Tuesday, August 17, 2010

Cats really are the most curious creatures. Young Betty after her five days adventure (what could have happened to her in that time?) decided since her return the best place to be was on the lid of the kitchen pedal bin and, except to eat or use the toilet, she never moved from it. It made the removal of rubbish quite a production number. The last couple of days though she has changed it for the rimmed lid of the dogs’ large biscuit barrel. Weird.

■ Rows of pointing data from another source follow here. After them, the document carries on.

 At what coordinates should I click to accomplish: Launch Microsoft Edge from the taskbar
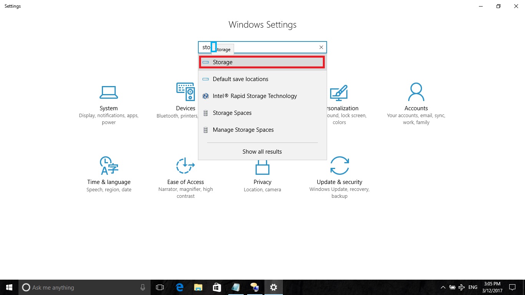pos(179,287)
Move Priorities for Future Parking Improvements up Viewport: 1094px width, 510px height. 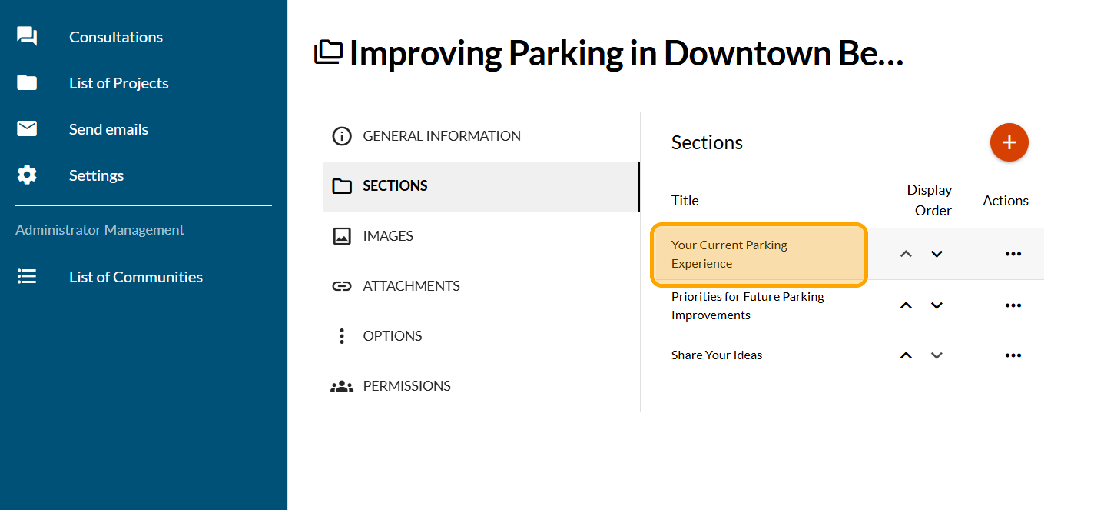point(906,305)
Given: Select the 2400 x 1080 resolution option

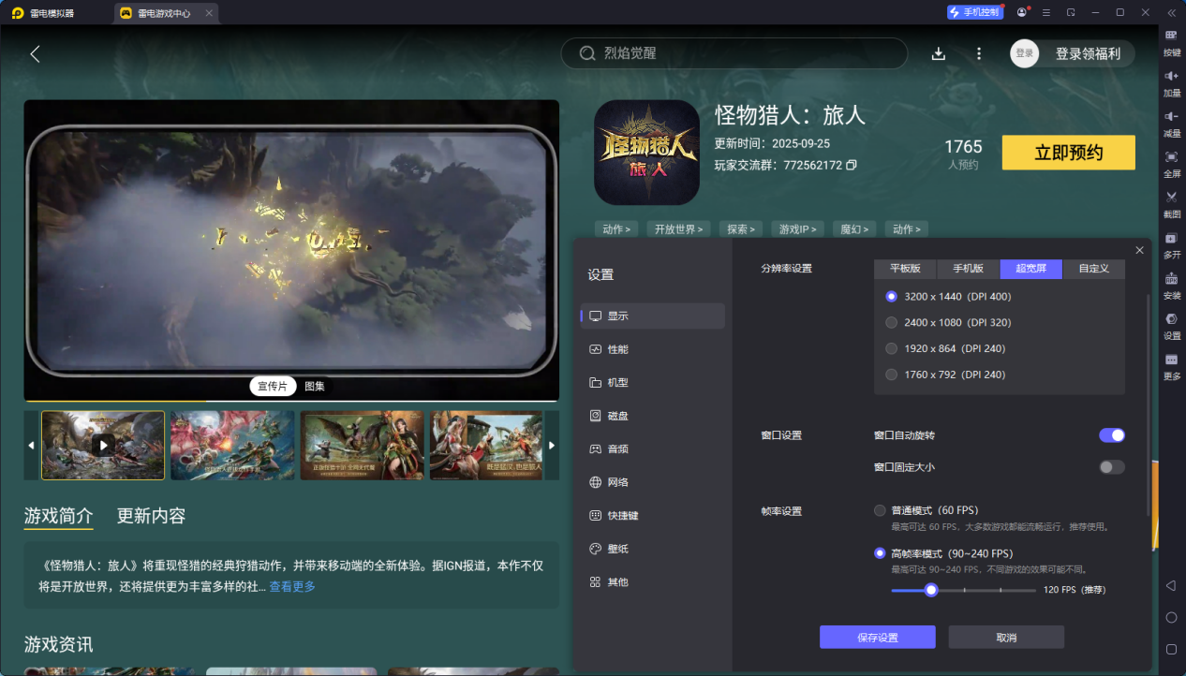Looking at the screenshot, I should pyautogui.click(x=892, y=322).
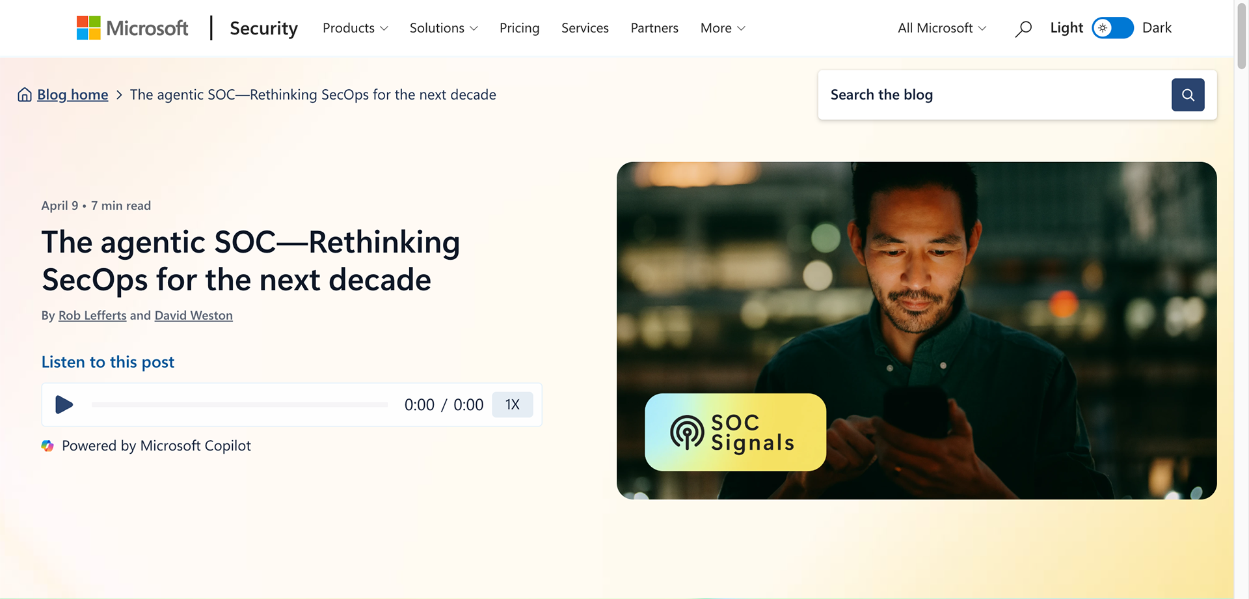
Task: Open the Services menu item
Action: click(585, 28)
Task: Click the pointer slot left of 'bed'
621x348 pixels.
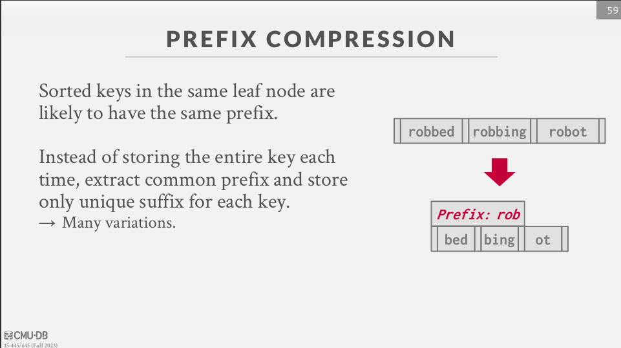Action: (434, 239)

Some anonymous joker has been leaving humorous(?) comments on my Blog. Now I wonder who it could be, friend or someone I don’t even know. It’s gratifying to know my Blog excites some comment but it would be even more gratifying if the comments were at least witty. So, commentator, declare yourself or desist and find your amusement elsewhere. Your comments are the equivalent of rather mindless graffiti. You are what is known in Greek as a malaka. Look that up in your Greek /English dictionary.

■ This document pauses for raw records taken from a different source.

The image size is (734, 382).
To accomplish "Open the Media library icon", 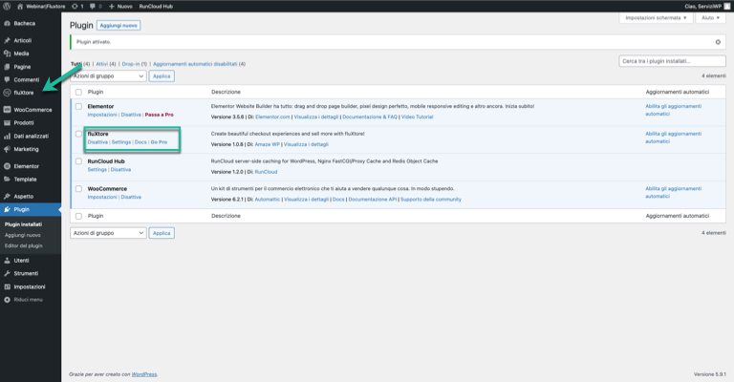I will coord(7,53).
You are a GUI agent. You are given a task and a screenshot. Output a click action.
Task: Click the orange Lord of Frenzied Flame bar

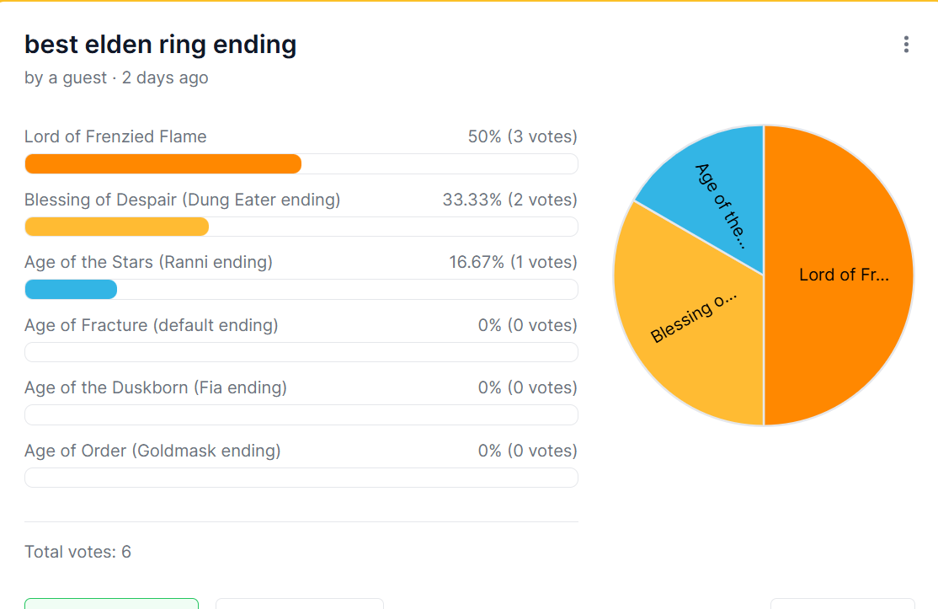click(163, 164)
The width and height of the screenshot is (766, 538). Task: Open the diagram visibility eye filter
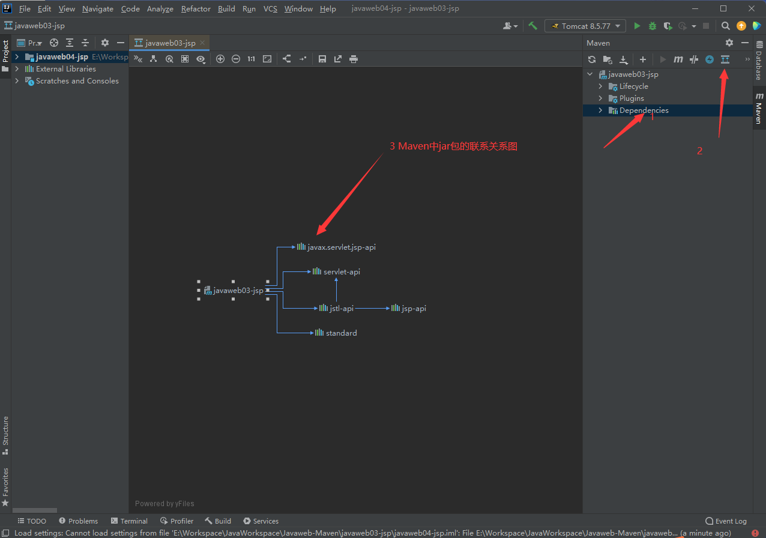201,59
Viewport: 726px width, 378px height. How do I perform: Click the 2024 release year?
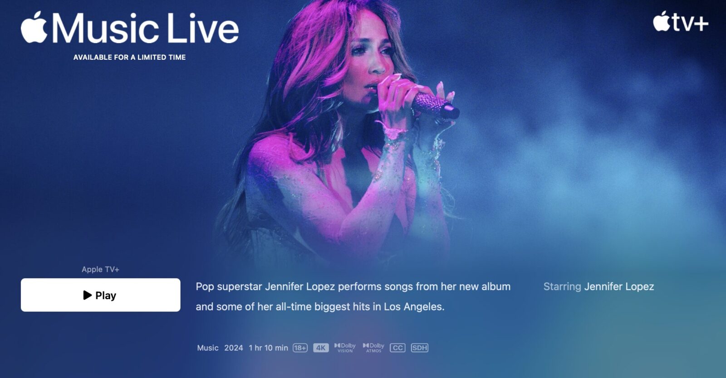point(234,348)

Thinking of the word commentator reminds me of my father who could never get his tongue around it just as he could never spell eleven. ‘That commenter doesn’t know what he’s talking about,’ he would say, listening to a football match on the radio, and eleven always came out as elven.

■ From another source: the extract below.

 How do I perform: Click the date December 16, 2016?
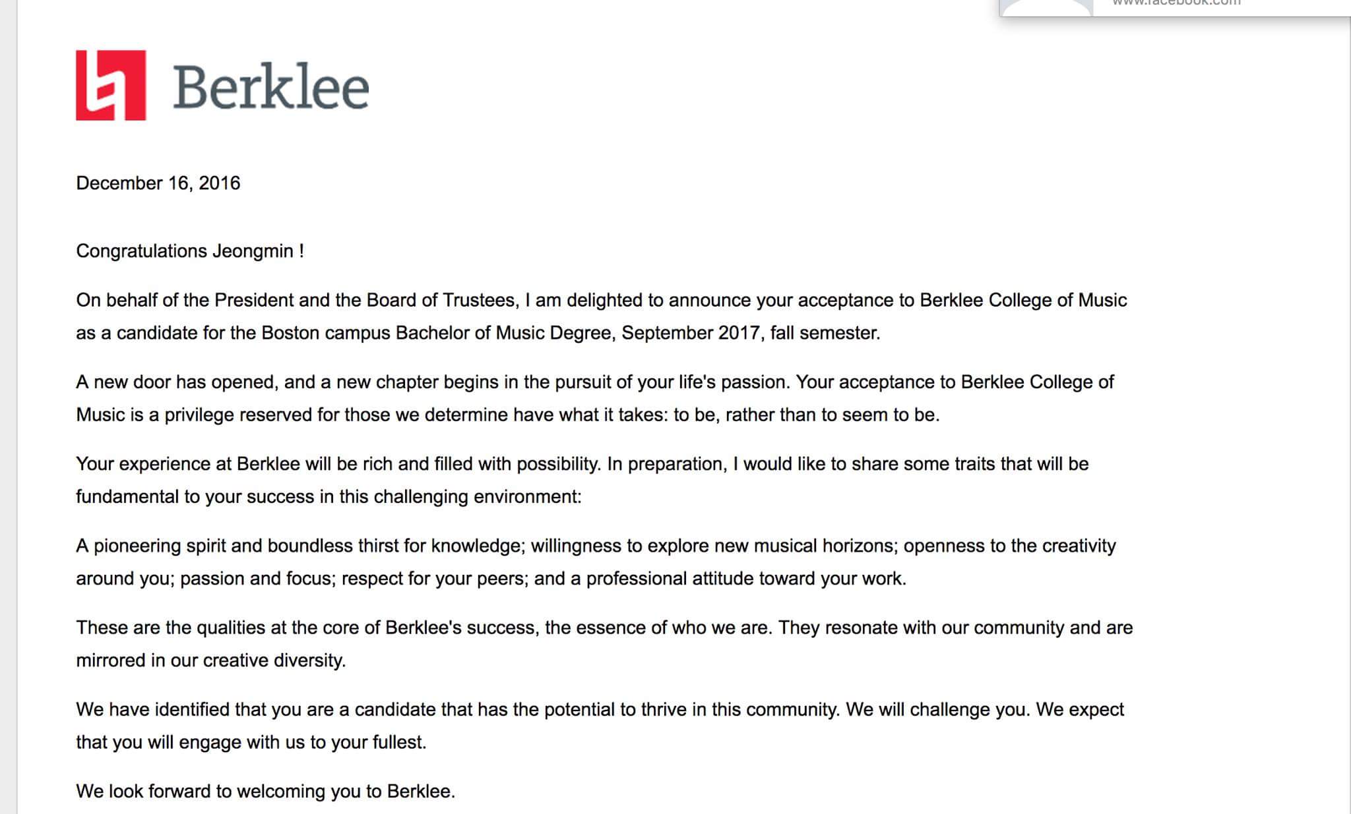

Once more the feast of Dormition, the assumption of the Virgin Mary has been and gone. After fourteen days of fasting ending on Friday 13th, Greeks will have flocked to their home towns to celebrate so Saturday was panegyrie time. This year, instead of enjoying the village panegyrie in Litsarda, we were invited to our friends, Stuart and Hillary’s, also in Litsarda, for a barbecue, an enjoyable evening among a dozen friends. From down the road we could hear the band going full tilt and when we left at twenty to one the party was still in full swing with more people arriving and a hundred or more cars parked both sides a not too wide a road.
The various regions of Greece all have their own way of celebrating what in the Orthodox calendar is the most important festival after Easter. On the island of Lesvos at Petra pilgrims climb the 114 steps to the church on their knees some with a heavy icon strapped to their back. Perhaps one of the oddest traditions takes place on the island of Kefalonia where at two churches the so-called holy snakes of the Virgin appear, crawling (do snakes crawl?) over the icons and fearlessly handled by the pilgrims.
This year for the first time in 88 years on August 15th there was a liturgy in the Panagias Soumela monastery at Pontus in Turkey’s Treibezond region. Thousands of Pontian Greeks from all over the world attended. It must have been the most incredible and emotional experience remembering the killings and expulsions of 1922-3. It will now evidently be an annual event.